L’invisibilité de ces nouvelles sources d’énergie mène à une incompréhension de leur fonctionnement et surtout de leur facturation[67]. De plus, les réseaux de distribution causent plusieurs accidents à leurs débuts, notamment des incendies d’origine électrique et des explosions de gaz, à cause de leur implantation précaire dans le tissu urbain[68]. En outre, l’approvisionnement est instable : les interruptions de service sont fréquentes à cause des caprices hydrologiques, comme le frasil ou les embâcles de glace sur les cours d’eaux aménagés, et des nombreux bris d’équipement[69]. Le voltage et la pression du gaz sont irréguliers. Pour toutes ces raisons, les femmes hésitent à faire le choix de la modernité énergétique au début du 20e siècle et s’appuient sur des pratiques de consommation fiables ancrées dans le quotidien depuis des générations[70]. Il faut faire attention à ne pas juger les processus de domestication avec le bénéfice du recul historique. C’est un peu ce qu’exprime Caroline-Angélique Dessaulles quand, se remémorant sa vie avant le service d’eau universel, elle écrit : « Il n’y avait pas moyen de faire autrement, et chacun, habitué à ces misères, les trouvait toutes simples[71]. » Si certains des avantages de l’électricité et du gaz semblent évidents aujourd’hui, les problèmes qui viennent d’être évoquées expliquent leur lente adoption dans les foyers — ce qui exaspère les administrateurs de la MLHP.

C’est avec ces réticences des consommatrices en tête que la compagnie inaugure un département publicitaire en 1916[72], en plein coeur d’une guerre qui donne un coup d’accélérateur dans la pratique des relations publiques[73]. Selon le journal interne de la MLHP, la publicité doit autant servir à « inculquer dans les esprits du public acheteur l’information qui sera rappelée au moment où la demande se présente » qu’à « créer le désir d’acheter[74] ». Les campagnes de communication de l’entreprise sont nombreuses et prennent différentes formes : pièces de théâtre, publicités dans la presse et désormais à la radio, expositions et défilés[75]. Elles associent toutes l’électricité et le gaz à la modernité, à la propreté, au confort, à l’efficacité et à la libération de la femme de ses tâches ménagères les plus lourdes[76]. Mais ce sont les démonstrations publiques organisées par la compagnie qui sont déterminantes dans le processus de domestication du gaz et de l’électricité, comme l’explique un document interne : « Des vendeurs et (dans le cas des appareils domestiques) des vendeuses bien formés se sont révélés plus efficaces que la publicité, bien que celle-ci demeure souhaitable. Il faut des salles d’exposition avec du personnel de vente à l’intérieur comme à l’extérieur[77]. »

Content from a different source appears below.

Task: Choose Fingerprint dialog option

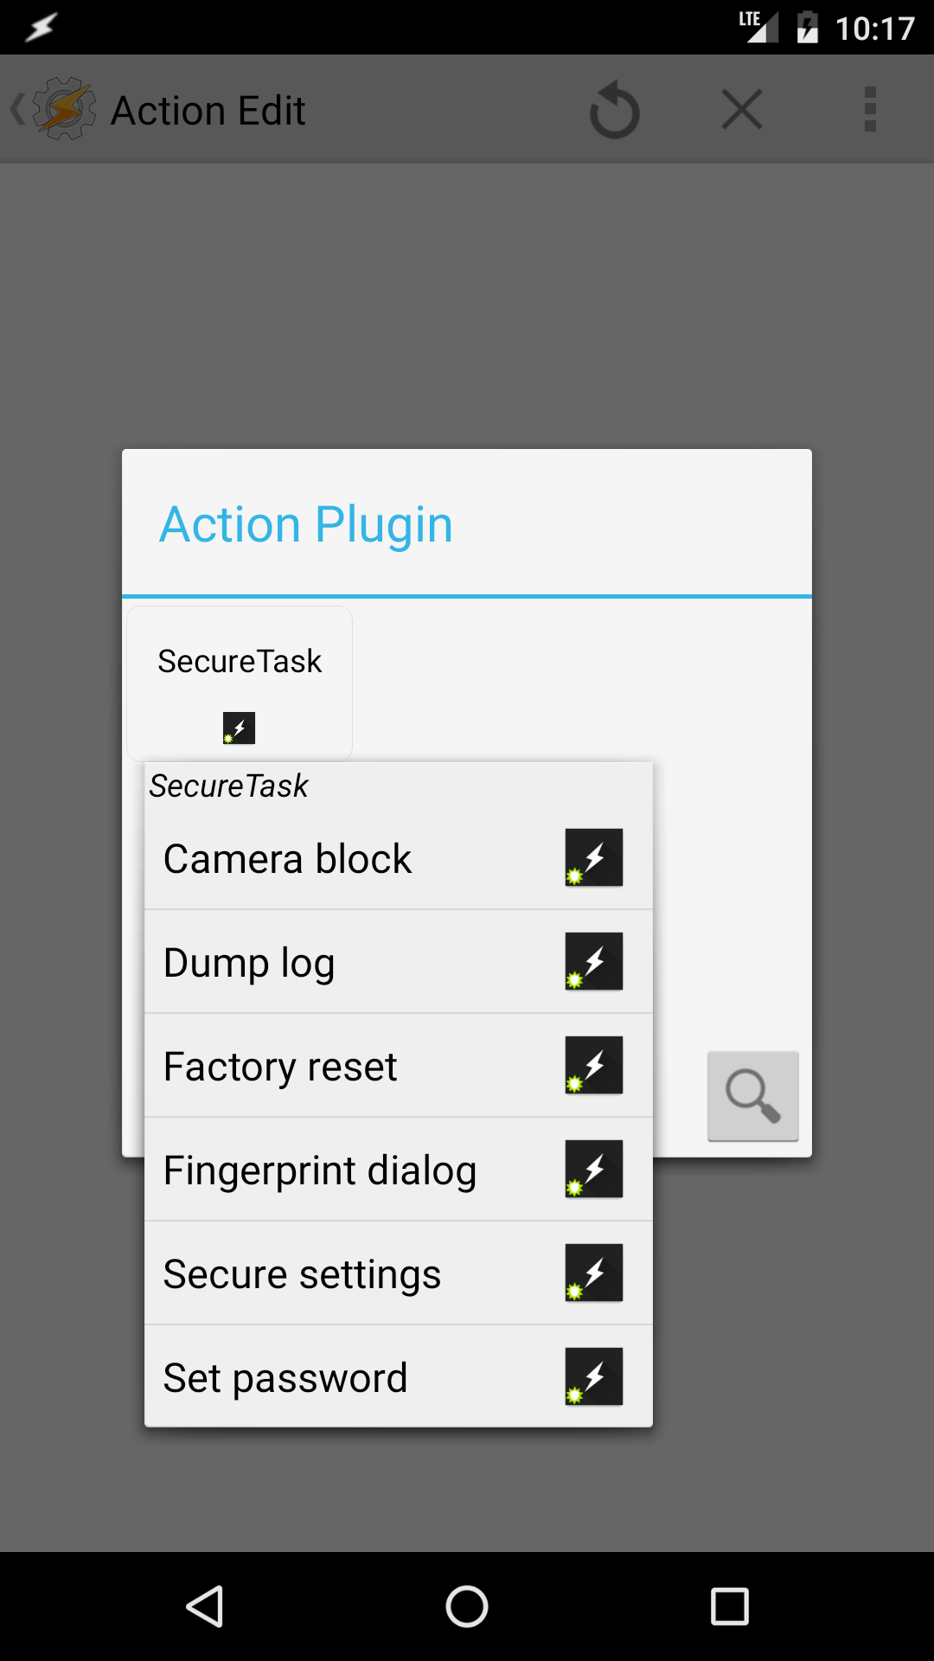Action: click(x=320, y=1170)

Dès les années 1900, la MLHP employait une personne chargée de faire la démonstration des appareils électriques exposés au rez-de-chaussée de son siège social[78]. En 1919, la compagnie gère quatre magasins à Montréal. Vingt-deux personnes y sont employées, dont neuf femmes : six vendeuses et trois caissières[79]. C’est une proportion de travailleuses élevée par rapport aux autres divisions de l’entreprise qui, outre les sténographes, les téléphonistes et autres postes de bureau féminisés, emploient majoritairement des hommes, surtout dans les divisions techniques comme les centrales et la distribution. Ce taux élevé de femmes dans l’entreprise s’explique par l’idée répandue dans la direction selon laquelle les femmes sont plus aptes que les hommes à vendre l’électricité et le gaz aux consommatrices directement[80]. Un article de la section « Mainly for Girls » du journal interne de la MLHP justifie leur embauche dans les entreprises de service public par leur influence positive, exprimée dans les termes suivants :

Les femmes exercent une grande influence partout : à la maison, à l’église, à l’école, comme acheteuses de presque toutes les marchandises. … Mais la plupart d’entre nous avons grandi avec l’idée que le prestige de la femme se limite au domaine des arts, bien qu’en réalité elle soit assez influente dans les affaires[81].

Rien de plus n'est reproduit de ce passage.